En la tarde del domingo 16 de enero pasado, me encontraba en Ancón y, de pronto, un olor a combustible parecido al kerosene, inundaba el distrito. Empezaron los intercambios de wasap con los vecinos. Uno de ellos adelantó lo de Repsol en La Pampilla. Yo me resistí a créelo porque sabía que, de ser verdad, se trataría de la peor catástrofe ambiental de Lima. Así que lancé un breve tuit al filo de las 2 de la tarde indicado que olía fuerte a combustible en Ancón y que podría haber sido por la rotura de una manga submarina en la Refinería La Pampilla. Y pedía que informaran. Pasados seis días, el gobierno parece no saber qué hacer.

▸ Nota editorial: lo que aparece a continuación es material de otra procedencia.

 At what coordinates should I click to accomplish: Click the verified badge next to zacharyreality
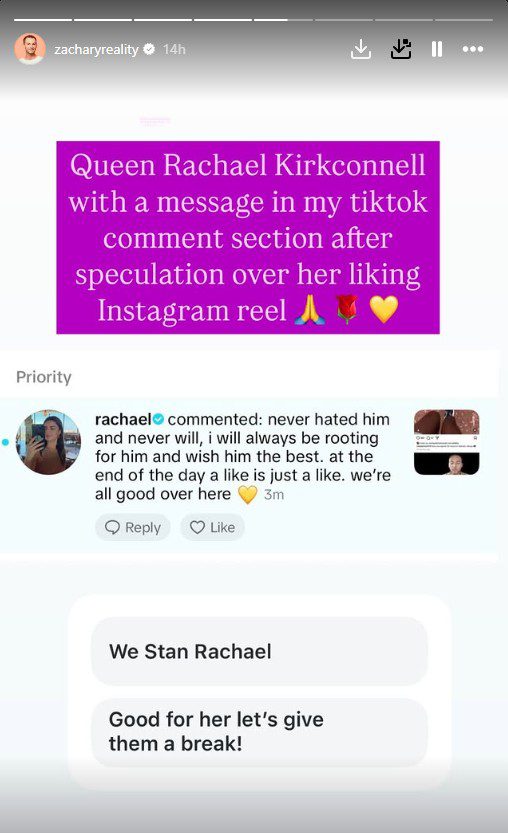(149, 49)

El jueves 20 recién apareció Pedro Castillo en la zona, balbuceando un discurso en que pretendió vincular el daño ambiental concreto, con la postración de los pueblos del interior. Como teloneros, sus partidarios aprovechaban las cámaras de TV para lucir sus cartelones exigiendo nueva constitución. Como si vivieran en su propio metaverso, mientras los damnificados directos esperaban algo más. De pronto, la primera ministra Mirtha Vásquez, pretendió calmar las aguas ingenuamente, manifestando que Repsol se había comprometido con el Gobierno ofreciendo canastas de productos básicos para los perjudicados. La gente estalló.

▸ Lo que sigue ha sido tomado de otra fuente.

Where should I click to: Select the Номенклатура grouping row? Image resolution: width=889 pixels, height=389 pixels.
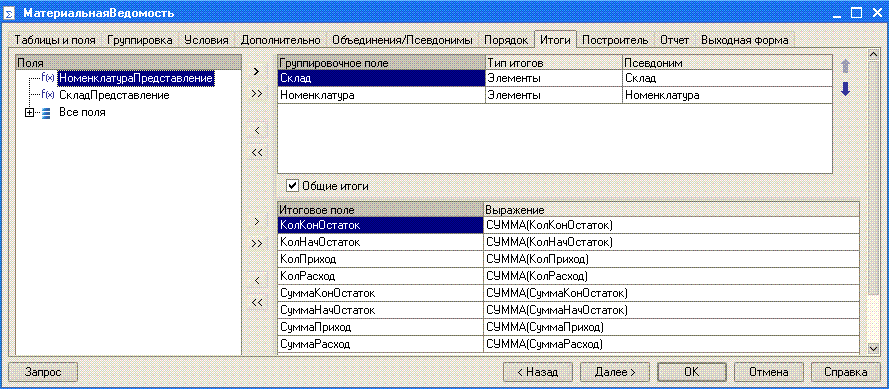[x=554, y=95]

Habrá mucho que hablar de este tema, pero las primeras impresiones me dejan la sensación de que Castillo y su gobierno se muere de miedo de enfrentar a Repsol como se debe. Existe jurisprudencia internacional de cómo estos eventos se traducen en multimillonarias multas y compensaciones. Por desgracia, la experiencia con Odebrecht avala en la hipótesis de que Repsol la sacará barata. Los brasileros salvaron prácticamente todos sus negocios en Perú, porque tuvieron tiempo de ponerlos a salvo. La lentitud de respuesta del gobierno me dice que no le meterán fuerza a no ser que los peruanos presionemos y muy fuerte. Ya basta de dejarnos que nos traten como débiles ciudadanos de segunda. Que no nos pinten la cara con el derrame.